PF intima dono de agência em investigação sobre influenciadores e campanha pró-Banco Master

A Polícia Federal intimou o empresário Thiago Miranda, responsável pela agência Mithi, para depor nesta terça-feira (12), em Brasília, no inquérito que investiga uma suposta operação de influenciadores digitais contra o Banco Central do Brasil e em defesa do Banco Master nas redes sociais.

Segundo os investigadores, o depoimento pode ajudar a esclarecer a existência do chamado “Projeto DV”, referência às iniciais de Daniel Vorcaro, além de detalhar possíveis pagamentos e a articulação de perfis digitais usados na campanha.
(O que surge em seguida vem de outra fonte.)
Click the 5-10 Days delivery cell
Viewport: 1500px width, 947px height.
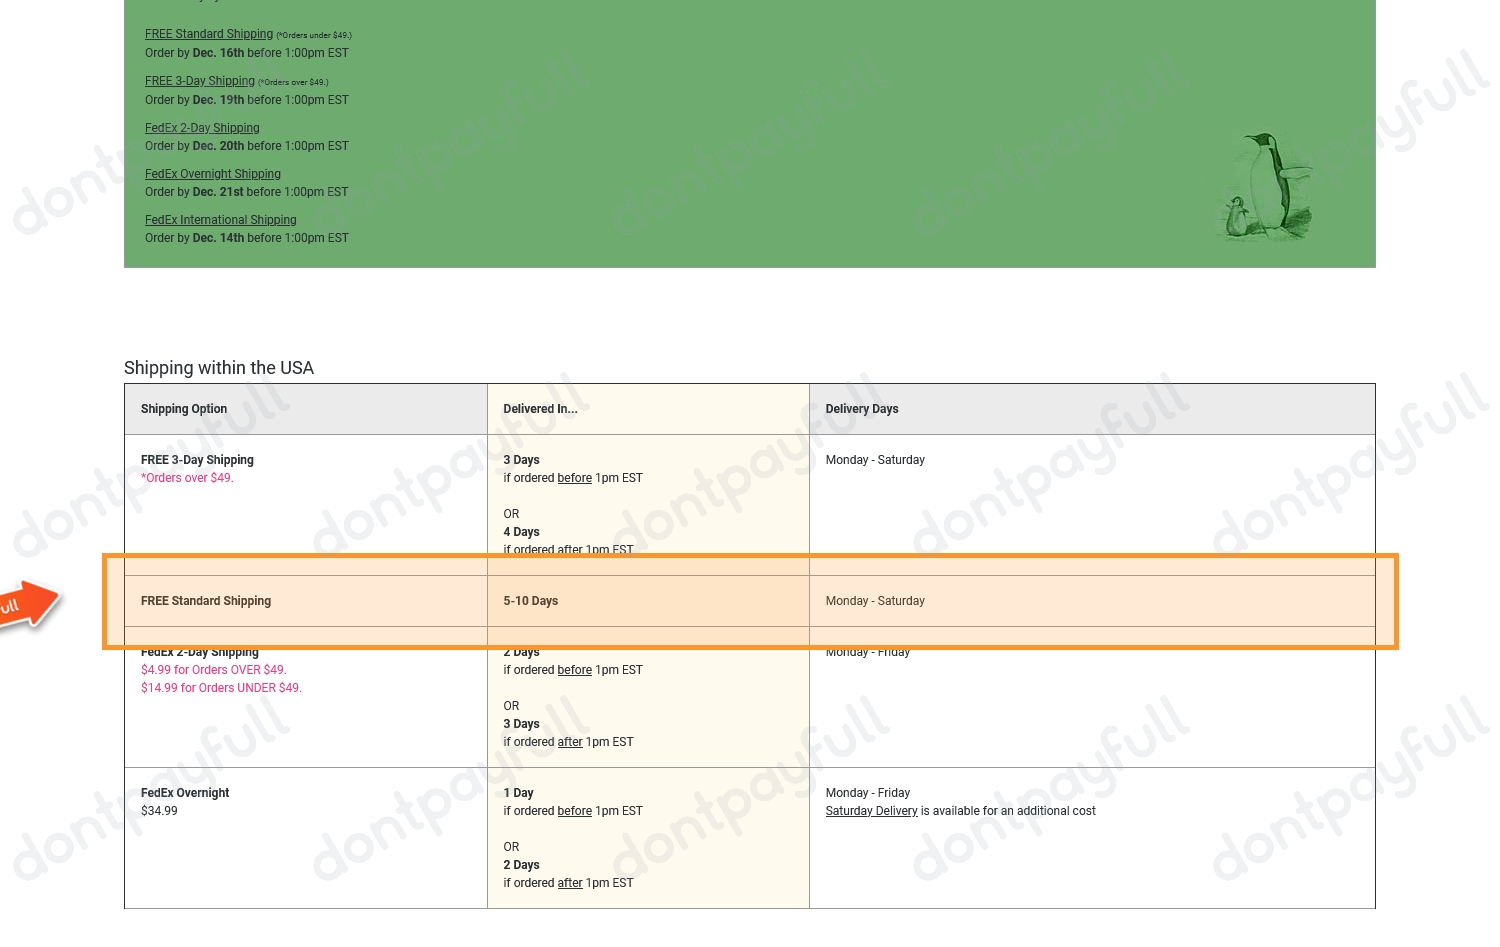530,601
De acordo com pessoas ligadas ao caso, Thiago Miranda deve comparecer pessoalmente e pretende colaborar com a investigação, fornecendo informações sobre os perfis envolvidos, sua relação com Vorcaro e a remuneração das páginas contratadas.
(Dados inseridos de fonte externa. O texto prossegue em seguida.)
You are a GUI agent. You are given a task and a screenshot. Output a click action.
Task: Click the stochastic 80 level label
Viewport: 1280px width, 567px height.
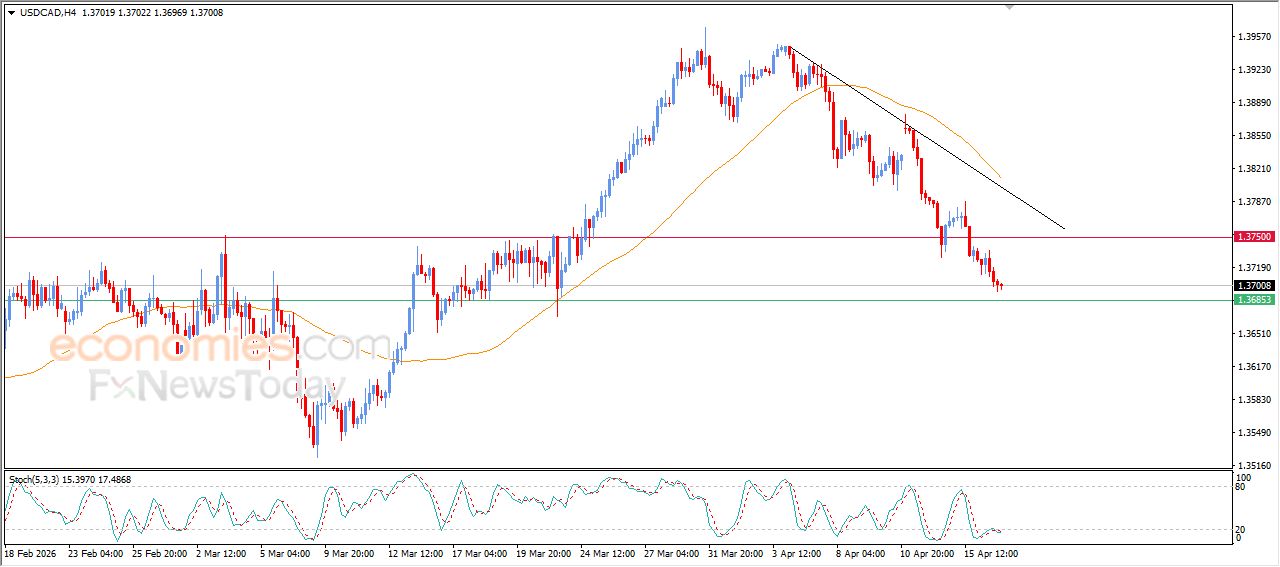(x=1241, y=488)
A apuração já ouviu outros nomes citados no esquema. Influenciadores relataram à PF que foram abordados por agências com propostas ligadas a gestão de imagem e resposta a crises, com atuação em redes sociais.
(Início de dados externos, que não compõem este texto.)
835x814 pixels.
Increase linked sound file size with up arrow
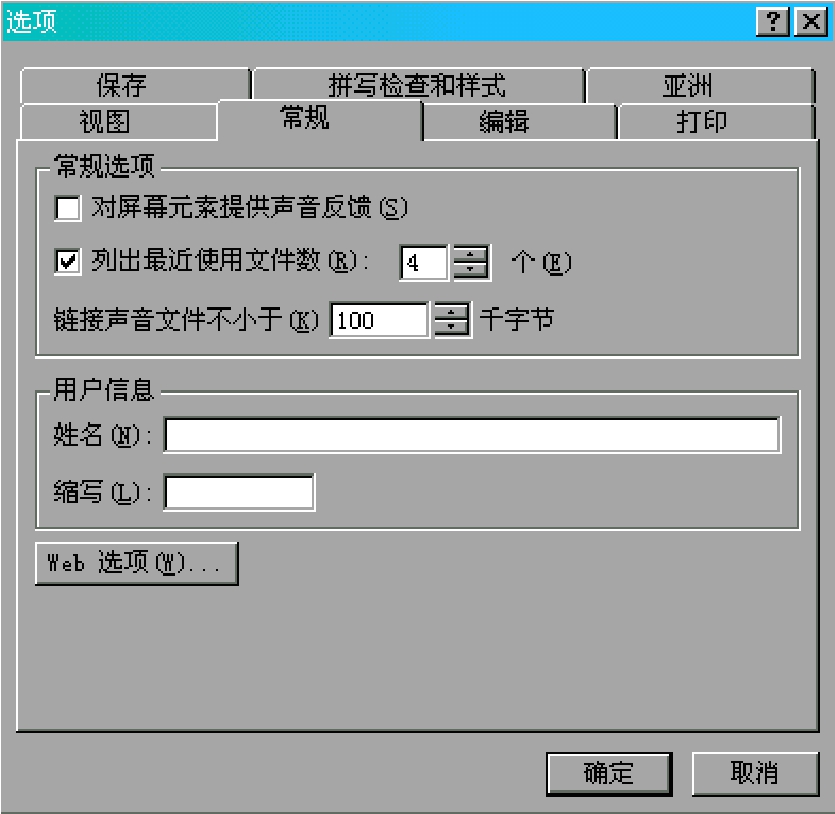tap(452, 311)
Entre os depoimentos já colhidos está o do vereador de Erechim (RS) Rony Gabriel (PL), que afirmou ter sido procurado por um representante da empresa UNLTD com oferta de atuação em comunicação estratégica.

O inquérito foi aberto no fim de janeiro. Em levantamentos iniciais, a PF identificou dezenas de perfis que teriam publicado conteúdos semelhantes no período entre dezembro e janeiro, com críticas ao Banco Central e defesa da manutenção do Banco Master.

As postagens analisadas repetiam argumentos de que a liquidação teria sido precipitada e que a medida poderia prejudicar clientes e o sistema financeiro.

Com a fase de oitivas em andamento, a investigação se aproxima da etapa final desse braço do caso que envolve o Banco Master.